Tres, eran tres, los dueños y señores del bar Alama, donde entré una tarde de otoño al principio de los ochenta. Edificio de dos pisos; abajo el bar con sus mesas y unos cuantos veladores afuera, bajo las sombrillas con anuncios de cerveza nacional. Arriba, subiendo una estrecha esclera de caracol de forja, el comedor y la cocina. Abajo, en el bar, reinaba José, sirviendo en la barra, preparando tapas y aperitivos, siempre con una broma agridulce en los labios, la cara siempre seria, y una mirada que parecía decir “qué te diría yo…”. Arriba eral territorio exclusivo de Alfonso y su mujer. Ella, catalana “de soca-rel”, morena, conservando rastros de una belleza que fue, sonrisa franca, fuerte acento catalán. El, siempre sonriente, comunicativo, de una inteligencia manifiesta, aunque no pulida, abierto a todos los placeres de la vida. Por todo el local, sin lugar ni deber fijo, el hermano mayor, flaco, sencillamente elegante, cuidando sus palabras, como midiéndolas y sopesándolas con esmero, parándose aquí o allá con un cliente, la mirada perdida en un horizonte imaginario, reviviendo recuerdos o analizando los sucesos del día.
Los tres tenían hijos, ya grandes, funcionarios, ingenieros, y también nietos.

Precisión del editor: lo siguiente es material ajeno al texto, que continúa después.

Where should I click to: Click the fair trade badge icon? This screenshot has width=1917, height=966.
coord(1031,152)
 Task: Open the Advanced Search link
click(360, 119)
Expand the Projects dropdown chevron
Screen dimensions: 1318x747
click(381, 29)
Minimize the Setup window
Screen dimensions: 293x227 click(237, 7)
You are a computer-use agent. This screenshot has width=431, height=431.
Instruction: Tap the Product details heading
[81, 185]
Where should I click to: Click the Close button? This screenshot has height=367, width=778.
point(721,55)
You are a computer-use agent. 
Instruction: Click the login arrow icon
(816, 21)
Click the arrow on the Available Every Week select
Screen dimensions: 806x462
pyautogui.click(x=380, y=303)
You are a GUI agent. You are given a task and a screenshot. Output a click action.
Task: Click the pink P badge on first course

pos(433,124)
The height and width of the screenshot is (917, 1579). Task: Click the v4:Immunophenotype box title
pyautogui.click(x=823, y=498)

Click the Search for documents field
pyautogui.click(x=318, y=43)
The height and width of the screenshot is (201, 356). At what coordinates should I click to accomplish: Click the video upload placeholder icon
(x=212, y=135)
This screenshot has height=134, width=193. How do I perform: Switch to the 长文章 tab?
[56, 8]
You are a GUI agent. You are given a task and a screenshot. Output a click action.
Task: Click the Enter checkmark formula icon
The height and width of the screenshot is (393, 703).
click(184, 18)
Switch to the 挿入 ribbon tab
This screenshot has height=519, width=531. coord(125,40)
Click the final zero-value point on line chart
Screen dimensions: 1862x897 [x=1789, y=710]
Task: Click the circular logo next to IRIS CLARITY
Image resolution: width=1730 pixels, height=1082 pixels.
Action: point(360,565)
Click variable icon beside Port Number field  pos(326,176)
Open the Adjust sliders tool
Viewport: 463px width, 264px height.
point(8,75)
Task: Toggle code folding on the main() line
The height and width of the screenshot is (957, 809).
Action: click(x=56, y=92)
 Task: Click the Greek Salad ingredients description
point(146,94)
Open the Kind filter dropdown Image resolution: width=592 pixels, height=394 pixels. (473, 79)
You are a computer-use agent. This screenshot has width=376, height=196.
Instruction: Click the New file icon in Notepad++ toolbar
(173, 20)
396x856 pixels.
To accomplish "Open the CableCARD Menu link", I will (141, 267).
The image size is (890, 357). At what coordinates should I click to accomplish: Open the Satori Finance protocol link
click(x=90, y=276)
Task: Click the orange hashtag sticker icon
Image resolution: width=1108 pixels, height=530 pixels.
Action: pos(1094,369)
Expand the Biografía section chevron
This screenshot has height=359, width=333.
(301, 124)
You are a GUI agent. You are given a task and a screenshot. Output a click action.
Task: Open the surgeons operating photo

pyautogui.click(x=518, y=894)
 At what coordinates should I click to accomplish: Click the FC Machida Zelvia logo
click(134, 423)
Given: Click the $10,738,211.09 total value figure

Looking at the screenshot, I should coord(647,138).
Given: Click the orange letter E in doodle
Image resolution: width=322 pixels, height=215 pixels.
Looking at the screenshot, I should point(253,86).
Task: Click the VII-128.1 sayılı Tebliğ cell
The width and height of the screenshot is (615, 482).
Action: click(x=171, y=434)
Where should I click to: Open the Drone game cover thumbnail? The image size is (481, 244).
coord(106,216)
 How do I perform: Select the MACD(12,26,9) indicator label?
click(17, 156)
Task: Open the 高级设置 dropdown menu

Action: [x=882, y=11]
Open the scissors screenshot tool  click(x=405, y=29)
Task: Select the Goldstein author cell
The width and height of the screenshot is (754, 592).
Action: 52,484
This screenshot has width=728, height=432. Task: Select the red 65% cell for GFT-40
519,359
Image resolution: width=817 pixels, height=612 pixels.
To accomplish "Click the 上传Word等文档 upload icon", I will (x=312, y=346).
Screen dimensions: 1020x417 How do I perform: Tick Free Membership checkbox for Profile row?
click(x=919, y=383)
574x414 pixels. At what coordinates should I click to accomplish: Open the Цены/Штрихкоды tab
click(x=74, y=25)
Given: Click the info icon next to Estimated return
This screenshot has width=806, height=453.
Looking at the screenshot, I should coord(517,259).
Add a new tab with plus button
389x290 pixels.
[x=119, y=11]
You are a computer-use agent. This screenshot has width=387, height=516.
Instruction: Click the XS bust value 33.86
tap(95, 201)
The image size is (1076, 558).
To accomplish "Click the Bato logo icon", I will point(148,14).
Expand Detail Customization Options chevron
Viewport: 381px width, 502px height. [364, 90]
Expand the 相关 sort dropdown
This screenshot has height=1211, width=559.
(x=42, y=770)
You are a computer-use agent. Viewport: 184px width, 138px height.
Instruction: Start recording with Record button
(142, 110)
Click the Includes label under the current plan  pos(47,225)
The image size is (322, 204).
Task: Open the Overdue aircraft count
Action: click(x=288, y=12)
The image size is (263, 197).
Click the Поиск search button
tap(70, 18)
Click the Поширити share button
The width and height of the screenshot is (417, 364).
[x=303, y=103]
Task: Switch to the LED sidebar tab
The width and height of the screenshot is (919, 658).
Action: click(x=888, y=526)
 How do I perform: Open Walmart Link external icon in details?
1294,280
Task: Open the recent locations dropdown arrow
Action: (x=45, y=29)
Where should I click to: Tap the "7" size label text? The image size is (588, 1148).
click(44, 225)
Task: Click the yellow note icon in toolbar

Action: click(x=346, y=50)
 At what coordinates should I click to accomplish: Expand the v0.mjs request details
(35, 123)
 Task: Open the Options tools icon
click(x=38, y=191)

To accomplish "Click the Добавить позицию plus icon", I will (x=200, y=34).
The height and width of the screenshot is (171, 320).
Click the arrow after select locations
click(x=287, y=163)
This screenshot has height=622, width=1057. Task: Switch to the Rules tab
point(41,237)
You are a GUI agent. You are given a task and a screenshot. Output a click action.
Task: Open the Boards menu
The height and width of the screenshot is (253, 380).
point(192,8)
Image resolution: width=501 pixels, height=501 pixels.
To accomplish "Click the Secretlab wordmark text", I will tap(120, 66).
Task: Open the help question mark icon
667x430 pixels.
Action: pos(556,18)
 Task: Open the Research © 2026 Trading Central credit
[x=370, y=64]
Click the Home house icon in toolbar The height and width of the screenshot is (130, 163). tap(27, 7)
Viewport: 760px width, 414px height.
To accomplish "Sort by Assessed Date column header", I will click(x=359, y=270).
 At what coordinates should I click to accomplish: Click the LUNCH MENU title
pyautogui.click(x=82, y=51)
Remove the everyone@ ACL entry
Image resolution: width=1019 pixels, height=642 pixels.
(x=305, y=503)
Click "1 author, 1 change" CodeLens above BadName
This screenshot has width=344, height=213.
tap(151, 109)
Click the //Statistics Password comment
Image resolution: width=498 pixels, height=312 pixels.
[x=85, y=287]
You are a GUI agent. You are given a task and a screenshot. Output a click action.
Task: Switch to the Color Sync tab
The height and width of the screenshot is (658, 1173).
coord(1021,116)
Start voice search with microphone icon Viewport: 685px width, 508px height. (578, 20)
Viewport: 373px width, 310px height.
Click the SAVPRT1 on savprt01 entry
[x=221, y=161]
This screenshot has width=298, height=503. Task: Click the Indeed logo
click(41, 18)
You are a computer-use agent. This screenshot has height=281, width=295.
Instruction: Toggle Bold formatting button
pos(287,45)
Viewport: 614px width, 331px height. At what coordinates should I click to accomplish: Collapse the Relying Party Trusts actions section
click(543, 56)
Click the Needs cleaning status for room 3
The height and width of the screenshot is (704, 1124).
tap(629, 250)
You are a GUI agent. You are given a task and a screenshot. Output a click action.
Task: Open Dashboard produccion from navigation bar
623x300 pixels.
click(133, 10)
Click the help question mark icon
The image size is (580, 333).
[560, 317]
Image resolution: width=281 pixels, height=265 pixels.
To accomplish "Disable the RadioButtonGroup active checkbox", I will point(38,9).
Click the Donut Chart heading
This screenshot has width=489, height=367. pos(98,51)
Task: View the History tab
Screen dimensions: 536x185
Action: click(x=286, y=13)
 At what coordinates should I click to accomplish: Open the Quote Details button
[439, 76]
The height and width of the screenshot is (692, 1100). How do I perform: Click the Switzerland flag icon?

Si pasaban por el bar, hablaban catalán con los padres, que les contestaban en su catalán de casa, voluntarioso, pero poco gramatical. Eran conversaciones naturales, expresaban la profunda asimilación de esas cuatro generaciones, y la cultura mixta que se vivía en los ochenta, cuando todavía se creía en una identidad compartida, en un mundo cada vez más abierto; tiempos del mejor pujolismo.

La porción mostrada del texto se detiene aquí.